Twilight over Berlin. The nexus of night and day; yesterday and now; sky, earth, and water; the frosty glaze of snow and the warm glow of light. The natural and the man-made. Two sides of a river. People on the bridge, crossing between and navigating this breathtaking collision of realities. Do they recognize the beauty that envelops them? Do they recognize that, in this beauty, they play a part?
I’ve been coming to the realization lately that my memoir needs to be less “logically” structured. It is of a nonlinear story, after all, and most major “characters” play multiple “selves.” When I sit down to write, I often put myself into “logical” mode, intent on weaving the story in straight and parallel lines. But this is not how I experience life — and is a memoir not supposed to be an account of one’s actual lived experience?
If I am to be honest about my experiences and my thought processes, there needs to be less emphasis on conventional “structure.” For instance, sometimes my mind flashes vignettes — with a narrow spotlight focus and faded edges, no beginning or end — but these bittersweet images intoxicate me and are as much a part of my world as (and sometimes even more a part of my world than) what I can see with my eyes.
Or, for instance, there is another sense. A sense with no name. But it is a sense with feelings like. . . Places. Years/Months. People.
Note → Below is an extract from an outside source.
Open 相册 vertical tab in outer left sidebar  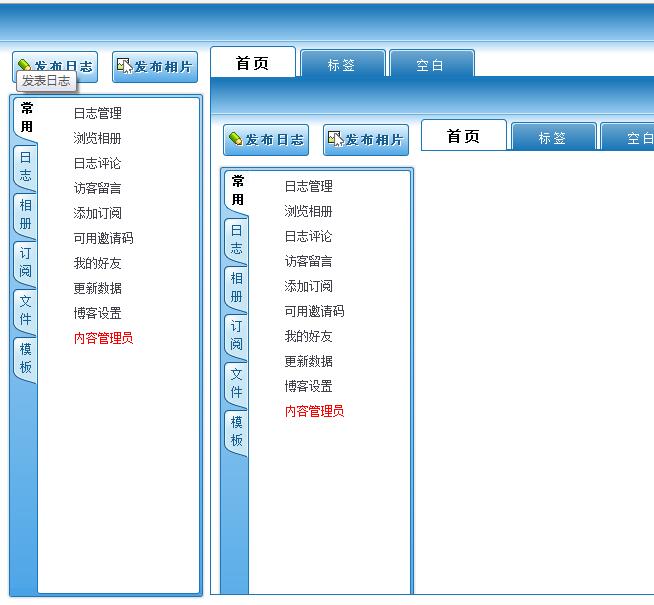coord(25,214)

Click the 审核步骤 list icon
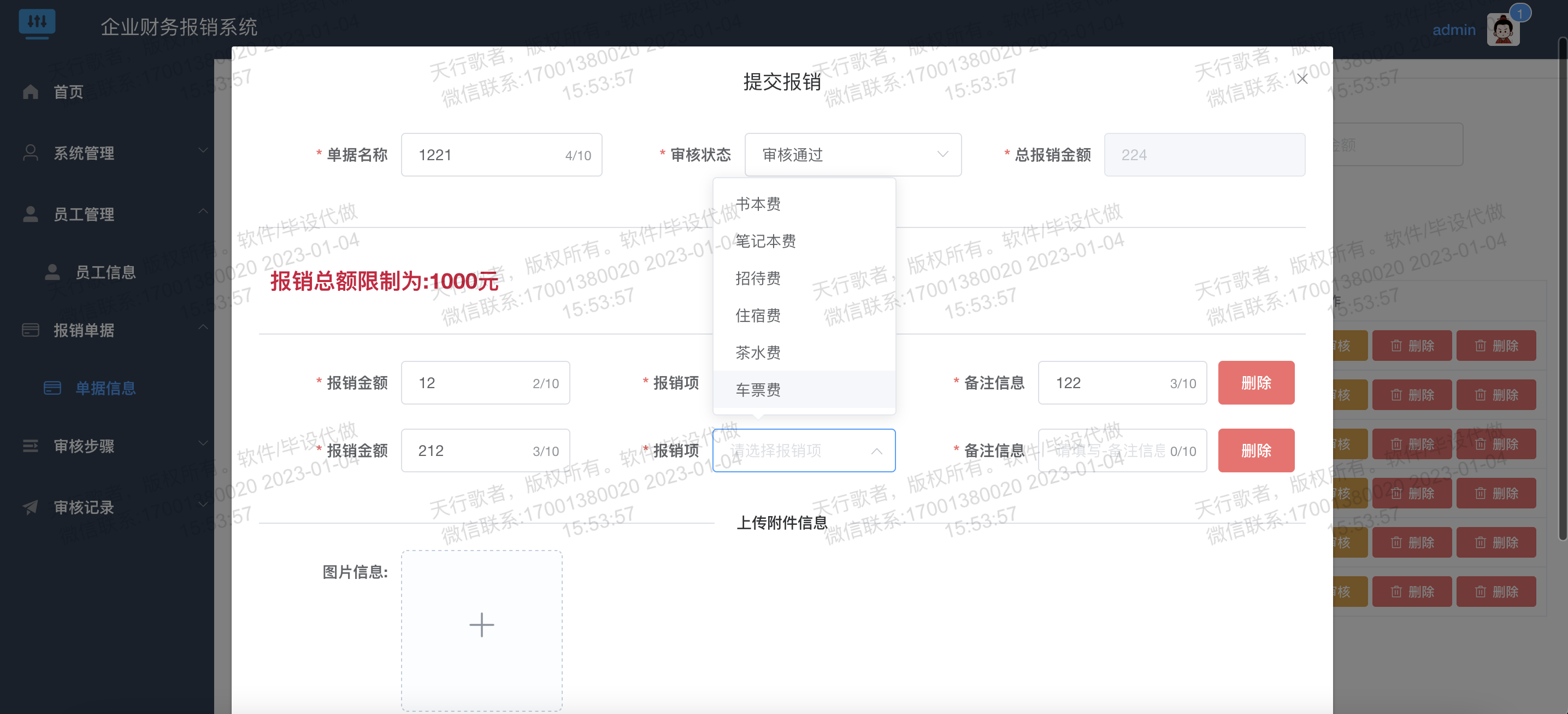[x=30, y=446]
Lifetimes. “It feels like Shanghai.” “It feels like early-spring in 2010 — maybe March?” “I feel a friend I haven’t seen in ages.” “I feel the 1940s.” Each feeling like this cloaks me for its moment, and I experience life in multiple layers simultaneously: not just what’s in front of me in physical reality, not just the emotions within me, but also that feeling that is all around me and beyond emotion. A feeling that sometimes transposes other times and other worlds onto the here and now. Or reveals how they join (How do they join? Always by love. Always. . . love. . .).
This, too, is part of how I experience life. I need to be able to talk about that “sense” as matter-of-factly as I feel it.
In the end, I finally realize, I experience life as something deeply poetic. Awe-inspiring beauty in the mundane. An artistic whole greater than the sum of its parts. A rhythm in its “words,” a cadence that synchronizes with all hearts.
Or I experience life as a sweeping epic — albeit a blushing one, generally hiding its own grandeur (so modestly) under the surface in any given moment.
I count myself fortunate for all of this.
Most of the time, I try to write like a “normal” person. But something is missing when I do that. And I’ve been slowly accepting that one of the greatest disservices I have ever done to myself was insisting that I needed to be “normal.” Nobody’s “normal.” We are all artists, of a kind. My inner world is much richer than the words I allow myself for describing it. Hence, any memoir that attempted to reduce my experience down to the concrete, the rational, would be woefully incomplete. That is not the fullness of my world. That is not the whole of my story.
Lately, I have been feeling something different in the air. It is old. It is familiar. It feels like an energy that gathered around me in the months just before everything changed — just before life took on its magical quality. There was a precursor to that period, a very deep, resonant, all-embracing peace, a sense of some sort of big and beautiful change to come. I have been getting the urge, frequently (usually around twilight), to abandon my work abruptly and take long walks — even though it’s below freezing — just because my soul recognizes the “warmth” in the air and wants to fill my lungs and my being with it again. It’s a feeling that makes everything lighter. Sometimes, but not always, the feeling comes accompanied by more “vignettes” — absolutely mundane moments, but somehow they glimmer with understated sublimity. The veil falls away and dimensions connect. And across them, people. Places. Years. Stories. Lives. Hearts.
I’ve been reflecting recently on a conversation with a friend, perhaps about six years ago. We talked often about philosophy, and one day, he described a particular type of experience in this way: “It’s kind of like. . . for just a moment, you can sort of, almost, see a part of the blueprint of the grand design.” I never heard anyone express it better. And memories of that conversation call to mind, too, some words from Dante in the final Canto of his Divina Commedia:
I saw within Its depth how It conceives
all things in a single volume bound by Love,
of which the universe is the scattered leaves;
substance, accident, and their relation
so fused that all I say could do no more
than yield a glimpse of that bright revelation.
I think I saw the universal force
that binds these things, for as I speak these words,
I feel my joy swell and my spirits warm.
I don’t know what it is that I feel on the air, don’t know what’s coming. Maybe nothing in particular. But I do know, finally, that these kinds of “feelings” and images, too, are a huge part of “real life” for me, and my story would be incomplete without them. Time to stop trying to live a normal life, tell a normal story. Life is poetry. Reality is magic.
Laura
Laura left a Ph.D. program at age 26 to make good on long-forgotten dreams of nomad'ing and writing. She currently lives in Berlin and writes about the magic of everyday life — most especially, the magic we find when we open our hearts and choose to follow them.